RECORDS SHOWN Block Start

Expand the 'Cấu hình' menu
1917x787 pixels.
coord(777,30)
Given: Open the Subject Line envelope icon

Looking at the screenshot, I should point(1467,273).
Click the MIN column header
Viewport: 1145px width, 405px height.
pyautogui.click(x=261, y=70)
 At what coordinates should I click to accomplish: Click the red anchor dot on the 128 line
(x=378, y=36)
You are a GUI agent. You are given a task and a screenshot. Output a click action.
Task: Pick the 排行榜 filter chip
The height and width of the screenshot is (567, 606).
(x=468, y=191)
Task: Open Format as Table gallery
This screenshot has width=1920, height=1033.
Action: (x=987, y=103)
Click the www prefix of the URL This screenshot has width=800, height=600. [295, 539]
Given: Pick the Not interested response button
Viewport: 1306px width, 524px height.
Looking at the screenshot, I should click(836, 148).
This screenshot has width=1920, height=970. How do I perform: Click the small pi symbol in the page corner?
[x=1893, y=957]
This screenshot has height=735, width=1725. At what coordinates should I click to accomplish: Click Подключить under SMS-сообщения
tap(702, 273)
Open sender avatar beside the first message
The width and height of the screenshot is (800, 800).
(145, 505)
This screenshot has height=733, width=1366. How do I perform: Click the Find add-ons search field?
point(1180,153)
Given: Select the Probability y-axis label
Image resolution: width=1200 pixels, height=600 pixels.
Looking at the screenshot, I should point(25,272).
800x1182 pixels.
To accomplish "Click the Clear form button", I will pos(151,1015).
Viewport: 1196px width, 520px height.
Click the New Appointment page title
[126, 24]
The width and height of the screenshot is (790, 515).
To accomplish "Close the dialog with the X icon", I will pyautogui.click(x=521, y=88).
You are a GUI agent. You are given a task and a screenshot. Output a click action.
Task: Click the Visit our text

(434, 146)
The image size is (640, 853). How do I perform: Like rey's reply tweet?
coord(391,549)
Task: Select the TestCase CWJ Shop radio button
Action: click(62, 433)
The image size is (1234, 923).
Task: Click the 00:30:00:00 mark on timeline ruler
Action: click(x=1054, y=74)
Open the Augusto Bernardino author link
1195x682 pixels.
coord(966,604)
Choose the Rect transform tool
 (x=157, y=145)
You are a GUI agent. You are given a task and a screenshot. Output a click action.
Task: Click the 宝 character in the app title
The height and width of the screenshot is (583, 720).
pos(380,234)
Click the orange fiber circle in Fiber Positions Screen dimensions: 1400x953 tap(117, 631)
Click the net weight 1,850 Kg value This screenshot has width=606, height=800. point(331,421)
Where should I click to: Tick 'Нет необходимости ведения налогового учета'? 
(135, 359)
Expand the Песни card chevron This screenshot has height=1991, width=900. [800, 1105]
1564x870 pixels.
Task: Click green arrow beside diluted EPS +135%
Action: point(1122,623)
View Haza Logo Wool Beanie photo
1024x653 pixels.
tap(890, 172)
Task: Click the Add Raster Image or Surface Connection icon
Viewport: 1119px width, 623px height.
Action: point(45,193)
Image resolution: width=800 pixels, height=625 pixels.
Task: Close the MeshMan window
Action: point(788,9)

RECORDS SHOWN Block End

• _TO DO_
Give back the whole listing exactly.

• _COMPLETED EXERCISE_
Expand the 'Cấu hình' menu
1917x787 pixels.
coord(777,30)
Given: Open the Subject Line envelope icon

Looking at the screenshot, I should point(1467,273).
Click the MIN column header
Viewport: 1145px width, 405px height.
pyautogui.click(x=261, y=70)
 At what coordinates should I click to accomplish: Click the red anchor dot on the 128 line
(x=378, y=36)
You are a GUI agent. You are given a task and a screenshot. Output a click action.
Task: Pick the 排行榜 filter chip
The height and width of the screenshot is (567, 606).
(x=468, y=191)
Task: Open Format as Table gallery
This screenshot has width=1920, height=1033.
Action: (x=987, y=103)
Click the www prefix of the URL This screenshot has width=800, height=600. [295, 539]
Given: Pick the Not interested response button
Viewport: 1306px width, 524px height.
Looking at the screenshot, I should click(836, 148).
This screenshot has width=1920, height=970. How do I perform: Click the small pi symbol in the page corner?
[x=1893, y=957]
This screenshot has height=735, width=1725. At what coordinates should I click to accomplish: Click Подключить under SMS-сообщения
tap(702, 273)
Open sender avatar beside the first message
The width and height of the screenshot is (800, 800).
(145, 505)
This screenshot has height=733, width=1366. How do I perform: Click the Find add-ons search field?
point(1180,153)
Given: Select the Probability y-axis label
Image resolution: width=1200 pixels, height=600 pixels.
Looking at the screenshot, I should point(25,272).
800x1182 pixels.
To accomplish "Click the Clear form button", I will pos(151,1015).
Viewport: 1196px width, 520px height.
Click the New Appointment page title
[126, 24]
The width and height of the screenshot is (790, 515).
To accomplish "Close the dialog with the X icon", I will pyautogui.click(x=521, y=88).
You are a GUI agent. You are given a task and a screenshot. Output a click action.
Task: Click the Visit our text

(434, 146)
The image size is (640, 853). How do I perform: Like rey's reply tweet?
coord(391,549)
Task: Select the TestCase CWJ Shop radio button
Action: click(62, 433)
The image size is (1234, 923).
Task: Click the 00:30:00:00 mark on timeline ruler
Action: click(x=1054, y=74)
Open the Augusto Bernardino author link
1195x682 pixels.
coord(966,604)
Choose the Rect transform tool
 (x=157, y=145)
You are a GUI agent. You are given a task and a screenshot. Output a click action.
Task: Click the 宝 character in the app title
The height and width of the screenshot is (583, 720).
pos(380,234)
Click the orange fiber circle in Fiber Positions Screen dimensions: 1400x953 tap(117, 631)
Click the net weight 1,850 Kg value This screenshot has width=606, height=800. point(331,421)
Where should I click to: Tick 'Нет необходимости ведения налогового учета'? 
(135, 359)
Expand the Песни card chevron This screenshot has height=1991, width=900. [800, 1105]
1564x870 pixels.
Task: Click green arrow beside diluted EPS +135%
Action: point(1122,623)
View Haza Logo Wool Beanie photo
1024x653 pixels.
tap(890, 172)
Task: Click the Add Raster Image or Surface Connection icon
Viewport: 1119px width, 623px height.
Action: point(45,193)
Image resolution: width=800 pixels, height=625 pixels.
Task: Close the MeshMan window
Action: point(788,9)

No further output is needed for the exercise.